* START Supplied records *

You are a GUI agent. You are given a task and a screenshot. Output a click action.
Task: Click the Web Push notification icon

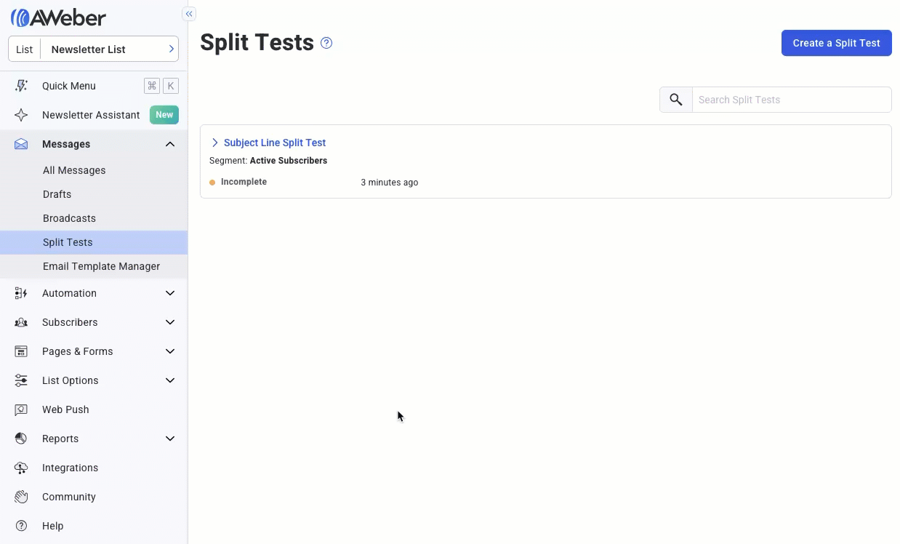(20, 409)
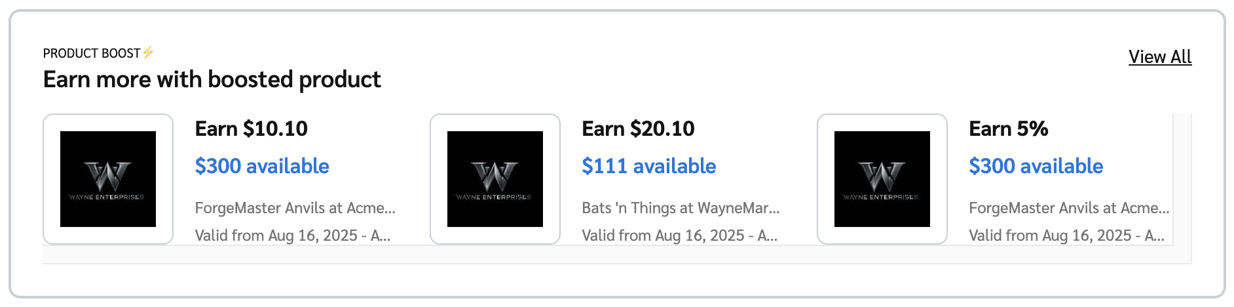
Task: Select the Earn 5% offer title
Action: (x=1008, y=129)
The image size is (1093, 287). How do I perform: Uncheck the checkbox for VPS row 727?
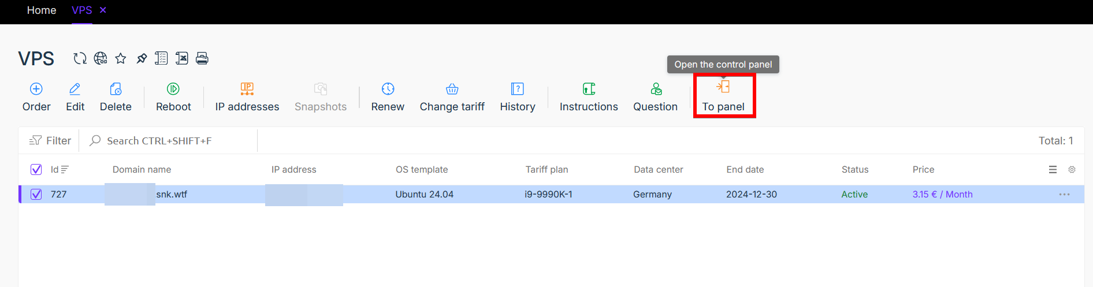tap(36, 194)
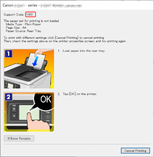Click the step 2 tap OK illustration
Viewport: 154px width, 157px height.
coord(29,112)
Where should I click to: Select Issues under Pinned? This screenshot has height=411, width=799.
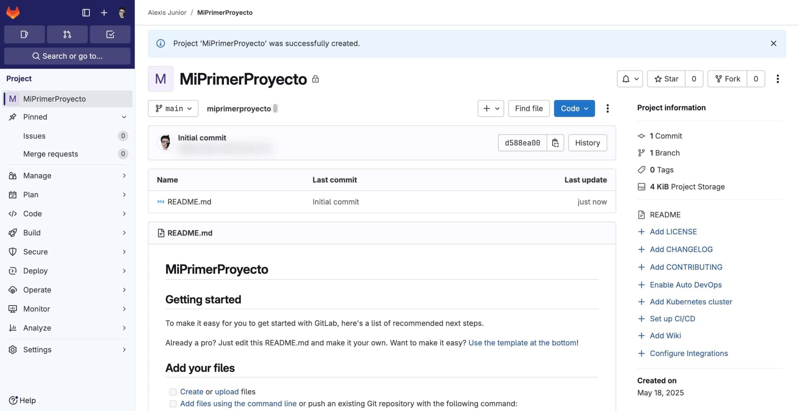click(x=34, y=136)
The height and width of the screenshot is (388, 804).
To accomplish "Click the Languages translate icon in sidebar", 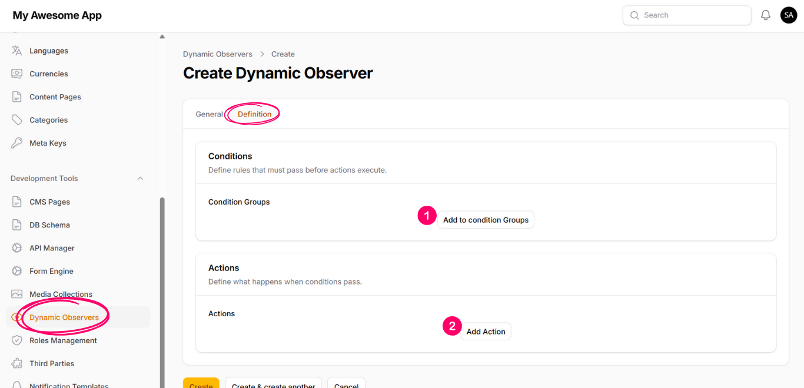I will click(17, 51).
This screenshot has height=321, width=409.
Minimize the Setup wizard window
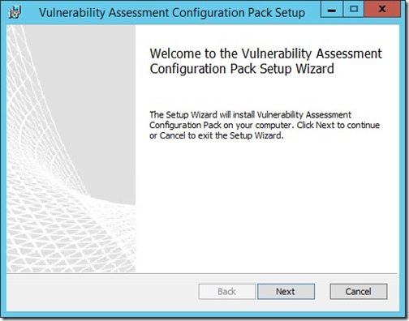pyautogui.click(x=332, y=9)
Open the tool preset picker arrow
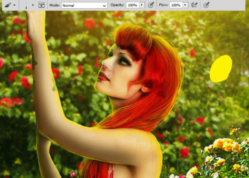This screenshot has height=178, width=249. point(14,5)
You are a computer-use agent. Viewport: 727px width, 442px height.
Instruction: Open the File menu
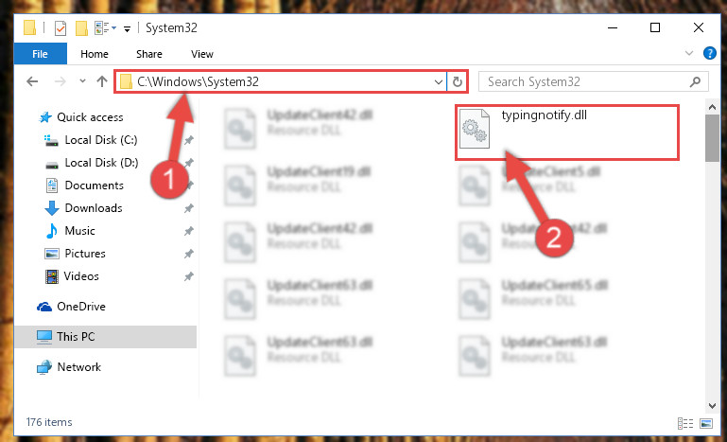(41, 54)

* END Supplied records *

=== Stated problem ===
Extract the lines of the listing from the line with "This screenshot has height=321, width=409." to the line with "This screenshot has height=178, width=249.", and leave the pictures out of your copy.

=== Written reply ===
This screenshot has height=321, width=409.
Minimize the Setup wizard window
pyautogui.click(x=332, y=9)
Open the tool preset picker arrow
This screenshot has height=178, width=249. point(14,5)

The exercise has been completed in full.